One of the hardest things about leading a diet group must be time at the scale – the dreaded weigh in. That’s the moment of truth when the dieter finds out how he or she did the previous week.
The weigh-in people always smile sweetly as they listen to the lame excuses as to why the scale is up. Imagine hearing the following comments every week:
- “I had a lot of sodium last night.”
- “This diet is too stringent, I got hungry.”
- “This diet has too much food, I can’t eat it all.”
- “I needed to take a little break this week.”
- “It’s my medication.”
- “It was a birthday party, I had to eat a piece of the cake.”
- “I’ve been exercising so it’s muscle weight.”
- “Your scale needs to be re-calibrated.”
- “I stuck to the diet faithfully this week; I shouldn’t have gained two pounds.”
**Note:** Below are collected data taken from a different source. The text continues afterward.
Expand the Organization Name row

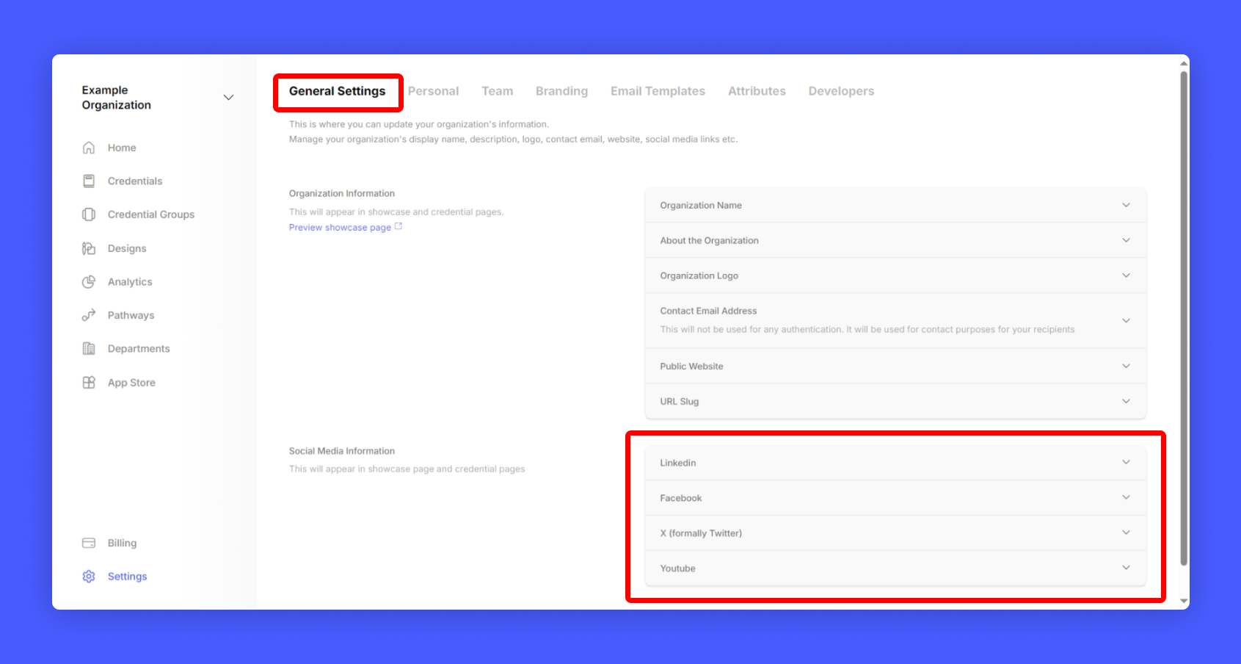coord(1126,205)
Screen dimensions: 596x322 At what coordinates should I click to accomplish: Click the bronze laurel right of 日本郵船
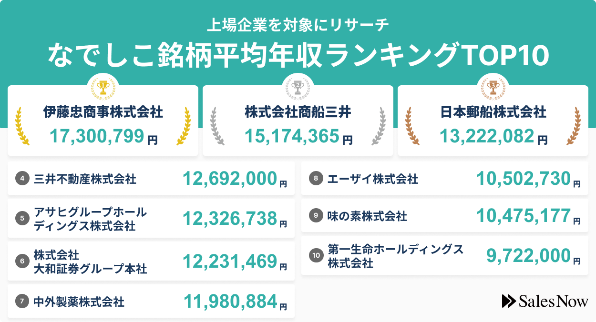pos(574,126)
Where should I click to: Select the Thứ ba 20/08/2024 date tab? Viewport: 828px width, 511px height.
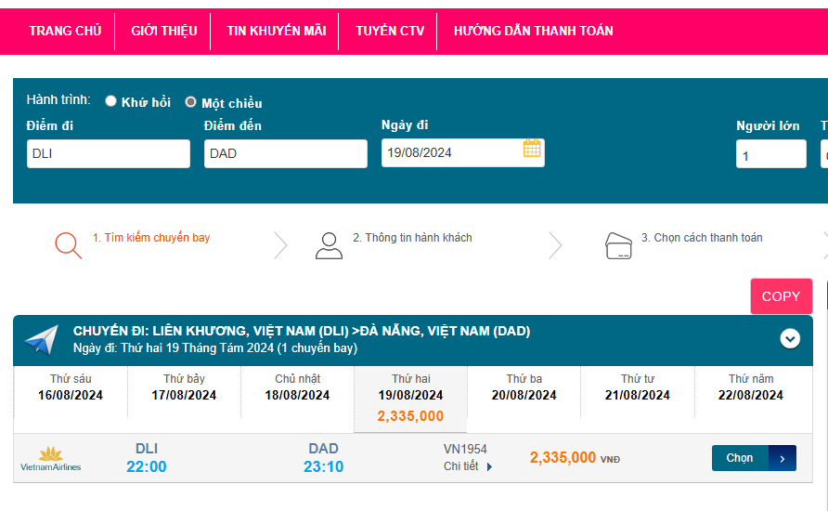524,387
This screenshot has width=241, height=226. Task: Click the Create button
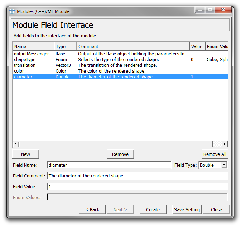[153, 209]
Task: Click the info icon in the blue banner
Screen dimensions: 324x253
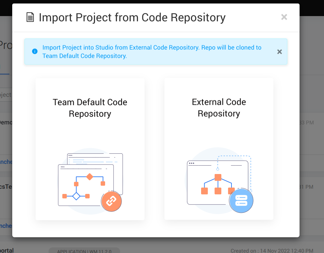Action: pos(35,51)
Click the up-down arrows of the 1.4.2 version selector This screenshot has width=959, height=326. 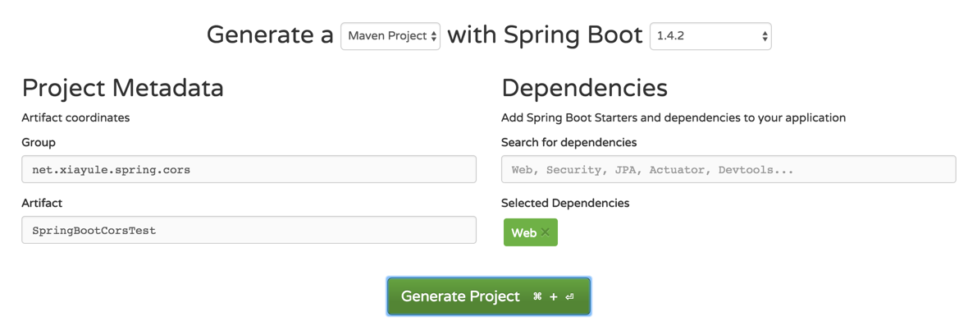pyautogui.click(x=765, y=37)
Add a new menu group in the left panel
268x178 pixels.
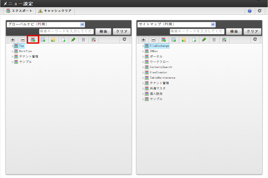point(33,39)
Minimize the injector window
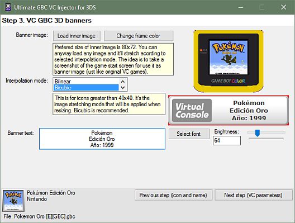This screenshot has height=223, width=295. pyautogui.click(x=241, y=7)
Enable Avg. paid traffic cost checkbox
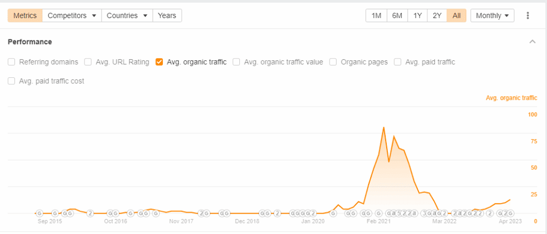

These excuses are right up there with “The dog ate my homework.”
Overcoming Weight Loss Excuses
Some excuses are certainly valid. It’s true that if you have a meal with high sodium before a weigh in, water retention will bring the scale up. Medication can make a difference.
However, the fact is that with a good, healthy diet plan, you will lose weight.
There may be an occasional backslide, but if you are on a solid food program from a reputable organization and can’t lose weight in a month, it’s time to look in the mirror and fess up the validity (or not) of your excuses.
Debunking the excuses
Do you actually have a medical condition?
Under the weather is a terrific excuse when the scale is up, but if you are being completely honest on your diet and still not losing weight, perhaps there is an underlying medical problem. Check with your doctor.
Are you recording what you’re eating?
One reason to record your food intake is to uncover hidden issues or mistakes. If your food journal reveals that you have a bagel and cream cheese every morning, sugar and cream in your coffee, and high calorie dressing with croutons on your lunch salad – that’s telling information.
Are you a couch potato?
Dieters cannot rely on food choices alone. You may totally stick to your diet, but if you are also stuck to your sofa, you are not burning calories. Diet and exercise go hand in hand.
Are you truly committed to your diet?
If you start a new diet every Monday morning – and it lasts until you meet your friends for drinks Friday night, you’re probably kidding yourself.
When you head to a weigh in after a bad week, do you wrack your brain for a “the reason I gained this week” excuse? Or – worse – do you skip a weigh in because you know you’ve gained?
Clearly there is a need for an attitude adjustment. Time to look in the mirror and decide how important your diet really is.
Diet programs will happily take your money and be supportive when the scale is up three pounds.
Do you want to support the billion-dollar diet industry, or lose weight?